In 2011, his mom agreed to turn their house into a supper club, called Eureka, serving 8-to-10-course dinners to family friends—chefs such as John Sedlar, and actors like Dan Byrd—in the living room for $50 a person. A year later, he’d convinced his family to let him be home-schooled, landed an unpaid job at Ray’s and Stark Bar, the now shuttered restaurant inside the Los Angeles County Museum of Art, and started charging $160 a head at Eureka, where he served dishes like the “McGarry Beet Wellington.”
Still too young to be paid legally, McGarry spent the next few years staging at Alma in Los Angeles, Eleven Madison Park in New York, Maaemo in Oslo, and Geranium in Copenhagen, where he discovered the blending of high-quality food and casual-dining culture. And he fell in love with the discipline necessary to run a fine-dining restaurant, finding peace in a rigor that might, to others, feel punishing. “There’s so much control in the chaos,” he says. “The stressful kitchens are the disorganized ones.”
His real independence came in 2015, when he passed the California High School Equivalency Exam, allowing him to finish high school early and move to New York, where he reopened Eureka as a pop-up in the West Village.

Three years later, at 19, he opened Gem, a Scandinavian restaurant complete with wooden interiors and a tasting menu featuring a grilled lobster tail with apricot barbecue sauce and ramp tortellini in Parmesan-and-caramelized-onion broth. In 2022, McGarry opened Gem Wine next door, a more laid-back wine bar serving small, homey plates.

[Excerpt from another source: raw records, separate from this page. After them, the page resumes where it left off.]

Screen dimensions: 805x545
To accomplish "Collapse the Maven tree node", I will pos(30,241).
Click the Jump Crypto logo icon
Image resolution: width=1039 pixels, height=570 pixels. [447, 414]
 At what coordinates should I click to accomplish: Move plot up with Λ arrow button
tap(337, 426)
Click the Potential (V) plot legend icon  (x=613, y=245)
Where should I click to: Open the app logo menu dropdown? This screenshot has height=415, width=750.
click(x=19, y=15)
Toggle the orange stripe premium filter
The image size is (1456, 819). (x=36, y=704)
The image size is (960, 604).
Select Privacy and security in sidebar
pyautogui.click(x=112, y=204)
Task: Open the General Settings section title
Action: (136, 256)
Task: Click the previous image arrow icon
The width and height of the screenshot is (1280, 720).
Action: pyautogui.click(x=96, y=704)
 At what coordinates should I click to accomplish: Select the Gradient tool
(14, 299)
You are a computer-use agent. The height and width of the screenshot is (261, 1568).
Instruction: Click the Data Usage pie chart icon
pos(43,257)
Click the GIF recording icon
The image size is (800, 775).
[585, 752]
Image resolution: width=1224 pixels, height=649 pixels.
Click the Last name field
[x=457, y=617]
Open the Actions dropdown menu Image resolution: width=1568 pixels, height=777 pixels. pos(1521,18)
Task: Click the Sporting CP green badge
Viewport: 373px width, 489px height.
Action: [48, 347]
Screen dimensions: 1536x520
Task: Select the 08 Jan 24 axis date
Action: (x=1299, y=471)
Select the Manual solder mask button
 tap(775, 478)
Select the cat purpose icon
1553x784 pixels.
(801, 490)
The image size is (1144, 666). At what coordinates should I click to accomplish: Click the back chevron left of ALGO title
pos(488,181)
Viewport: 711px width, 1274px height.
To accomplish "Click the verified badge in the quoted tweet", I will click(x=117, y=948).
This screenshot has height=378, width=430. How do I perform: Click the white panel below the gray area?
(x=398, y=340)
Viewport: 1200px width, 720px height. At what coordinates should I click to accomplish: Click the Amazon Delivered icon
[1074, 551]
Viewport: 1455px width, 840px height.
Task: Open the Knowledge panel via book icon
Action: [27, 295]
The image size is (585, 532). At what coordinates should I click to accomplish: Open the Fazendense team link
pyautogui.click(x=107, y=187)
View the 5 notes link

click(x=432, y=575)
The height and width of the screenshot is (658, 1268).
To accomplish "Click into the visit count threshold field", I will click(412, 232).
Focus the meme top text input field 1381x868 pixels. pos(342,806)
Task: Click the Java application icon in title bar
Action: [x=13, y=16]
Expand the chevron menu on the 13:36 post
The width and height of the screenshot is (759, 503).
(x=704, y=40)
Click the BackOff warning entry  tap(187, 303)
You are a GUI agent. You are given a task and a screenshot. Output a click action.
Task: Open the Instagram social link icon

But New Yorkers didn’t get it. “We had a wine bar with a line down the block, and then we had this tasting restaurant with half the seats empty,” he says. Many balked at Gem’s $155 price tag, while others struggled to grasp the difference between the two businesses.
Still, McGarry held his ground, believing that New Yorkers could warm to the polished yet relaxed environment he’d curated, inspired by Copenhagen hot spots like Pompette and the now closed Manfreds. Last fall, he expanded with Gem Home, a hybrid of a home-goods store, café, and grocery in Nolita that reflected his tastes in food, design, and Danish culture. But it came with new frustrations. “The thing that makes a Copenhagen café is the energy. And when you come here and ruin the energy, it’s no longer that,” he says of the endless crowds of Gen Z–ers eager to camp out there with their computers.
When it comes to food, McGarry realized, New York is unlike any other city. “We want people to come get the experience that we’re trying to give them,” he says. “But people come here with an idea of the experience they want, and it’s so massively different from ours. It’s a delicate balance, and we’re still working on it. ” Last spring, he shuttered Gem and Gem Wine, ready for a new chapter. (Gem Home continues to operate out of its Nolita location, which McGarry lives above with his girlfriend of three years, the fashion writer and publicist Amanda Lee Burkett.)

With Cove, McGarry is bringing together everything he’s learned over the past decade. “I’ve now been working professionally in kitchens for 14 years,” he says. The name is a nod to Paradise Cove, the Malibu beach near where he grew up, and the restaurant will showcase the ingredients he grows on his plot on his friend Isabella Rossellini’s Long Island farm. Guests can choose between an eight-course prix fixe, à la carte dishes, and a family-style dinner.
McGarry says time—and 10 years of therapy—has prepared him for this leap. “I’m really good at creating small moments that reset everything,” he says. But he also knows his limits. “If I add one more thing, it might all break. I’d start to not enjoy it because I’d be running around all day instead of doing what I love—being in the restaurant.”